Call me Mr. Rotisserie; I love these things!
My family has had a total of 3 General Electric Stoves with built-in rotisseries, each one of a different vintage and 1 of them was installed in a conventional wall oven, 1 in a self-cleaning oven, 1 was installed in the upper oven of an "up and down" unit where the panels were removable for cleaning in the lower P*7 oven. All of them worked so well and were such an integral part of our Family's cooking that for me, at this point, a rotisserie is not just desirable, it is indispensable. I have a couple of vintage Roto-Broils, but I would be much happier with one inside of my main oven. Unfortuntately, as the US appliance manufacturers have dumbed-down their lines, it is impossible to find unless one is willing to shell-out 4K or more on a Gaggenau or a Miele oven and put up with the equally expensive service.
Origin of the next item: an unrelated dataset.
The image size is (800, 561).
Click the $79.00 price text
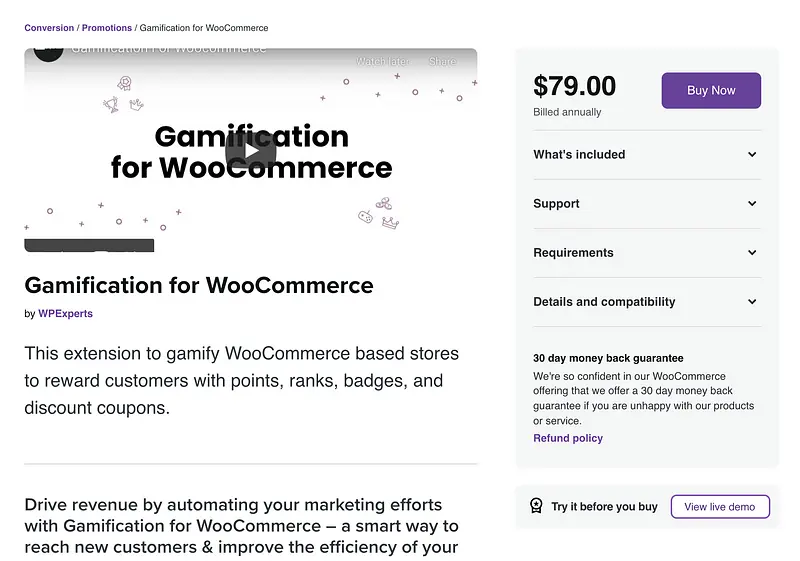click(x=575, y=87)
I am always looking for vintage GE wall ovens with this feature and with all the equipment intact. I have collected several rotisserie parts to have on hand when such an oven comes along.
I also have found a Vintage Caloric Ultramatic 40" stove with an oven and a side broiler compartment with a rotisserie and all the parts. Unfortunately I live in an area that doesn't have Natural Gas and I've been told by the local Propane supplier that they will NOT under any circumstances, convert my stove to work with propane without electric spark ignition. Poo on them. I think a fancy gas grill with one of those fancy radiant grids on the side to work the rotisserie would be great but I haven't been able to find anyone that owns one to tell me whether they work well or not.
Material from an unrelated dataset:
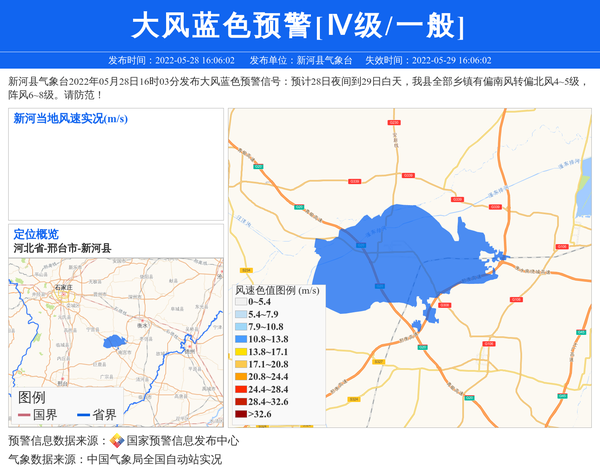
Task: Select the 5.4~7.9 wind speed swatch
Action: (x=240, y=315)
Traditionally, rotisseries work with radiant heat from the SIDE of the meat that's spinning. One of the best rotiserries that I've even used was an antique model that wound up and ran on clock springs that you set up in front of a fireplace with a pan of water under the spit. The flavor was unbelievable because of the smoke from the wood fire. You can still find these and I believe somebody makes brand new versions of these.
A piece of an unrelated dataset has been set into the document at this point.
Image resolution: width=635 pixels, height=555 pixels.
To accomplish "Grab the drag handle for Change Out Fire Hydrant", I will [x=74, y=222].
As to your cleaning question, I never thought they made that much of a mess. On the GE rotisseries, you set the rotisserie armature on one of the model's broiler pans(they still made them with the holes in them for those parts way into the '90's) and put some water in the pan. You set the Oven Selector to "Rotisserie" and set the corresponding temperature dial to a range between 300 and 400 degrees. The broiler unit never got red when used this way. There wasn't a whole lot of spatter unless you were roasting something like a duck or a goose(which I did once and had my first scary kitchen fire; while I was panicking and flailing my arms, my Father walked by the oven, calmly, shut the oven door and put the fire out).
Rotisseries that are supposed to work directly over a heat source, such as the ones on cheaper grills and the Jenn-Air versions don't work very well. The grease that drips down from whatever is being cooked causes flare-ups and if you put a pan under the spit to catch the grease, you're defeating the system and always filling it with water as it boils away. Rotisseries always work best with remote radiant heat. Some old Caloric gas wall-ovens had a rotisserie accessory that was supposed to work inside the main oven, not the lower broiler oven. I'd be very curious to find out how that system worked.